--- Source material Enclosed Below ---

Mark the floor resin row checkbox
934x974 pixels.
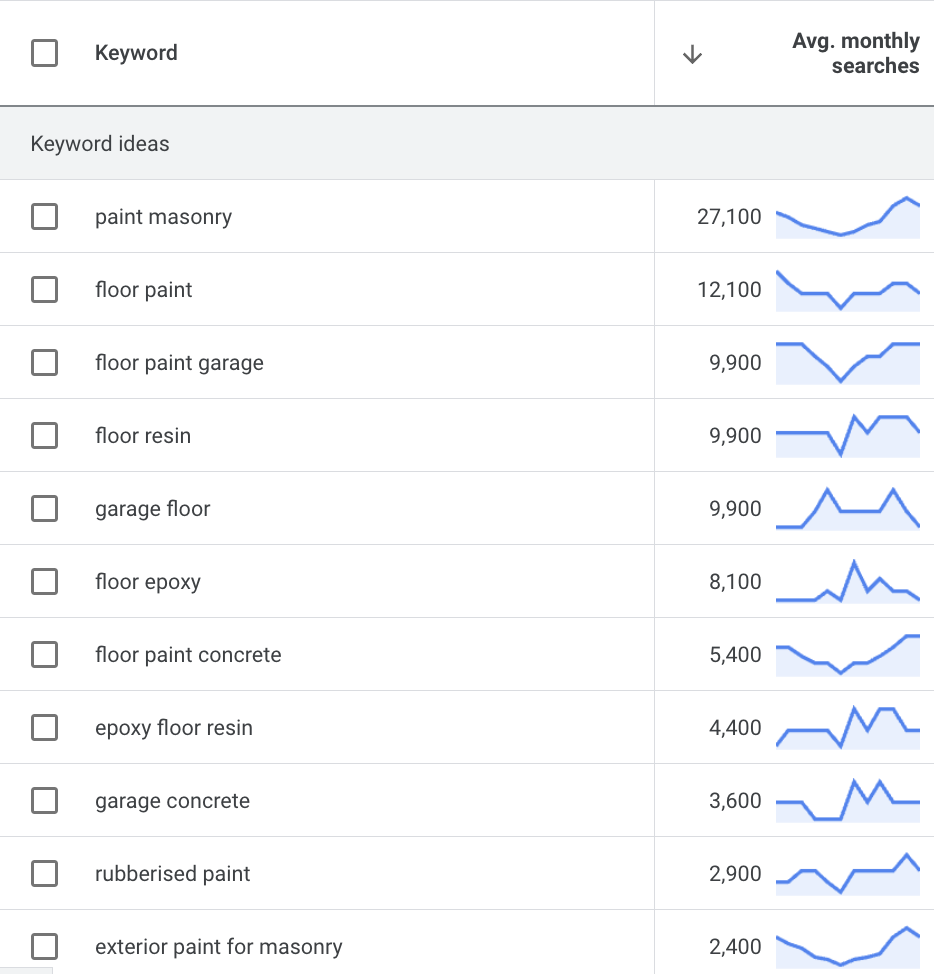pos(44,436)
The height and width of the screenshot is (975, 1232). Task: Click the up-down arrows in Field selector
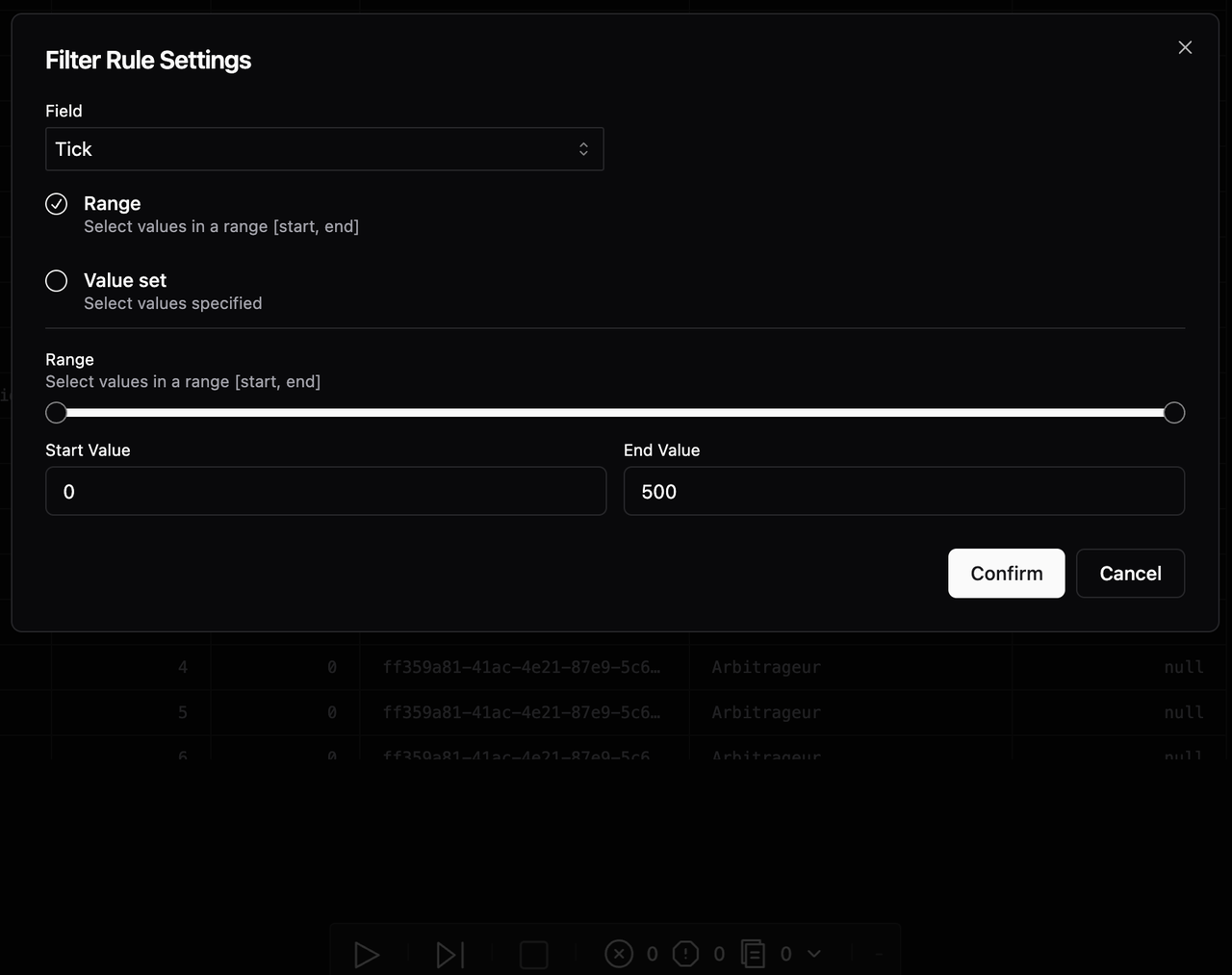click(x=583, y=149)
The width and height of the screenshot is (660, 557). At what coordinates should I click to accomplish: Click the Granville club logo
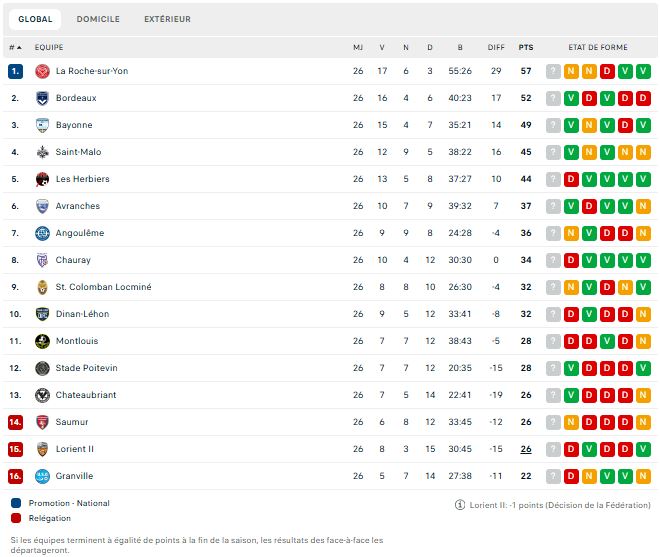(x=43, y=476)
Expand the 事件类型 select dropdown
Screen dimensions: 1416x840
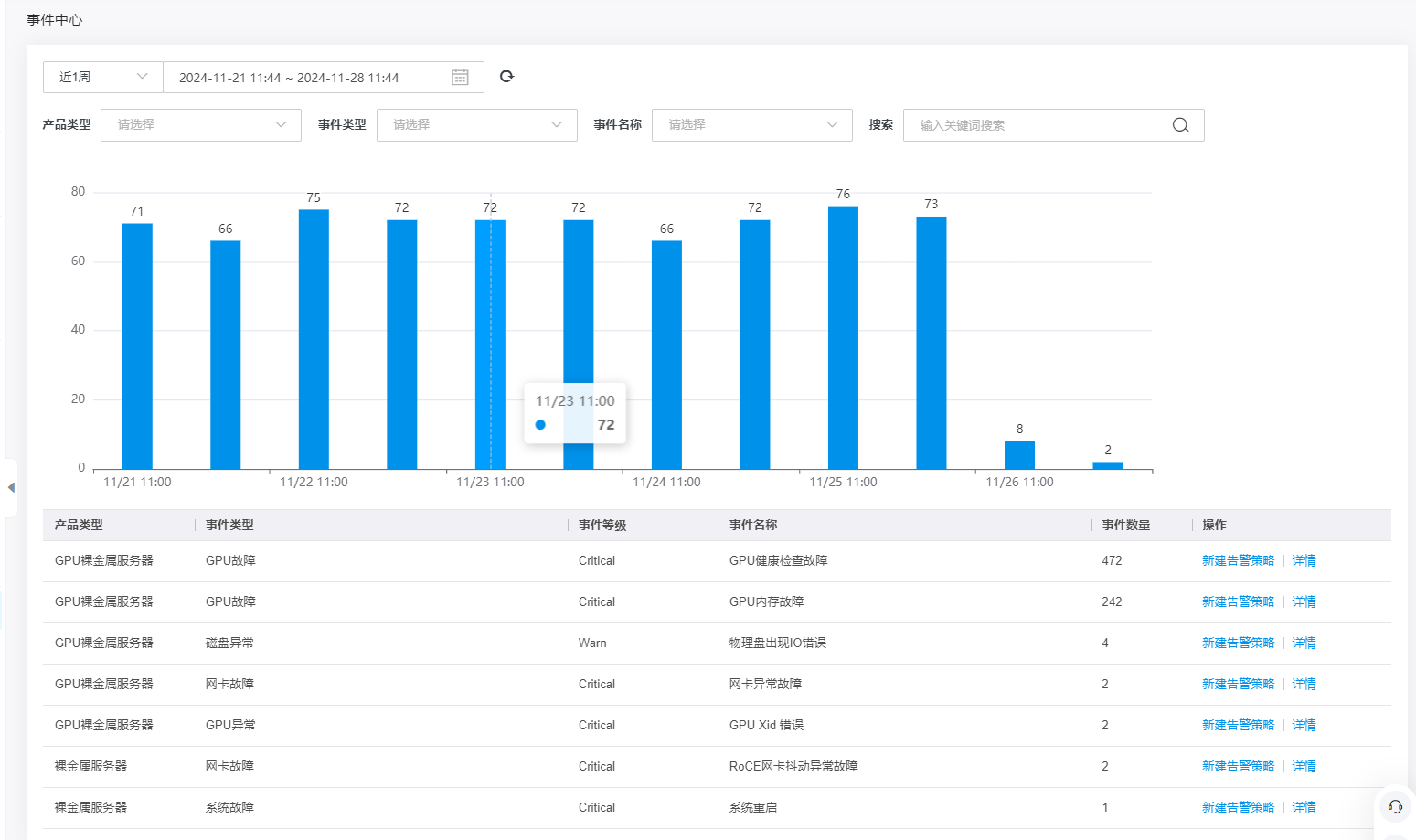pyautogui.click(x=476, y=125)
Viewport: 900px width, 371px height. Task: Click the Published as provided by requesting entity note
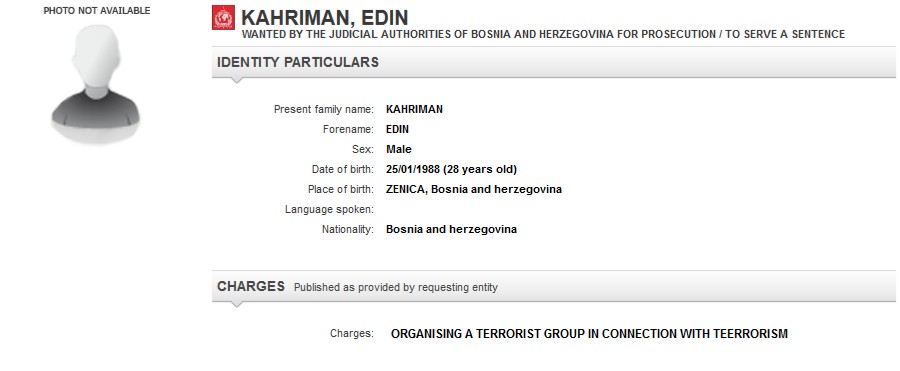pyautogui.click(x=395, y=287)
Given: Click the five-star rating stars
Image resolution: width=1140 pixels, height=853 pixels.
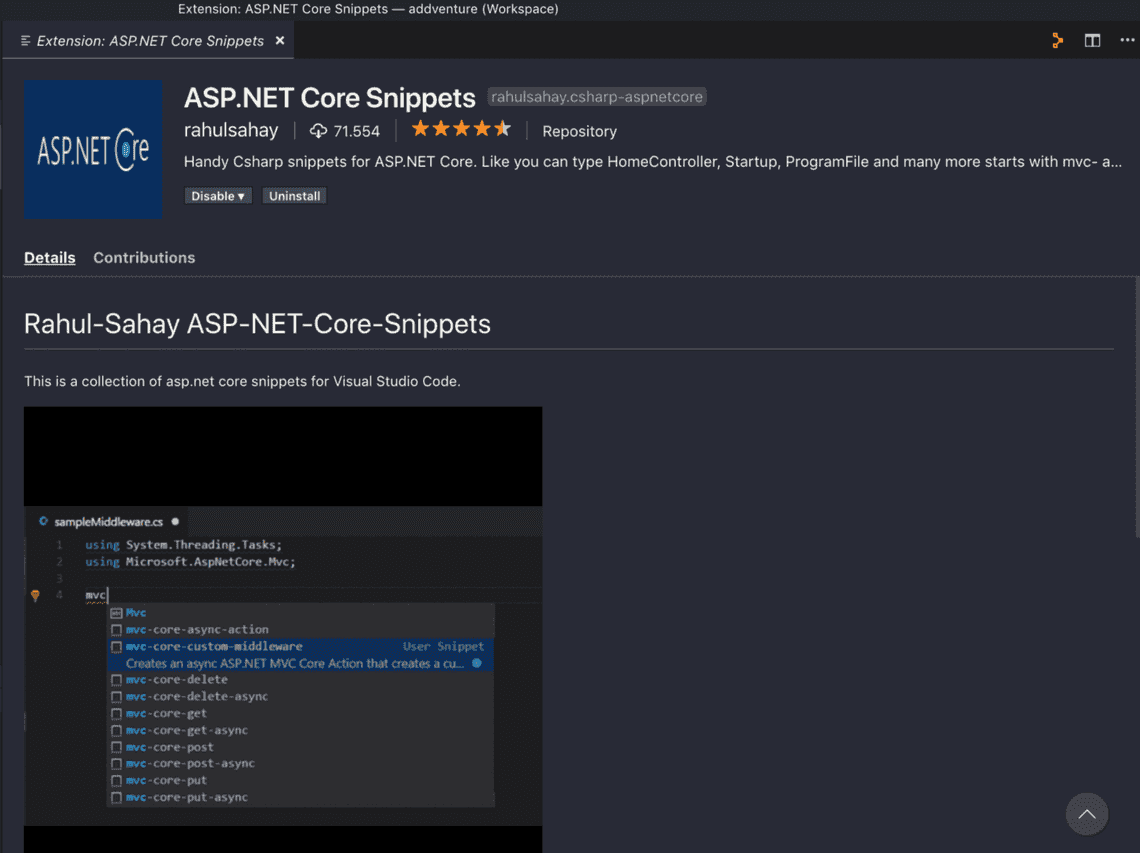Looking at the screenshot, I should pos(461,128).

--- End of Enclosed Source material ---

### Description of the task:
In the records above, find the line containing "Image resolution: width=1140" and restate it and every line after it word for word, all pictures excluded.

### Solution to this problem:
Image resolution: width=1140 pixels, height=853 pixels.
Looking at the screenshot, I should pos(461,128).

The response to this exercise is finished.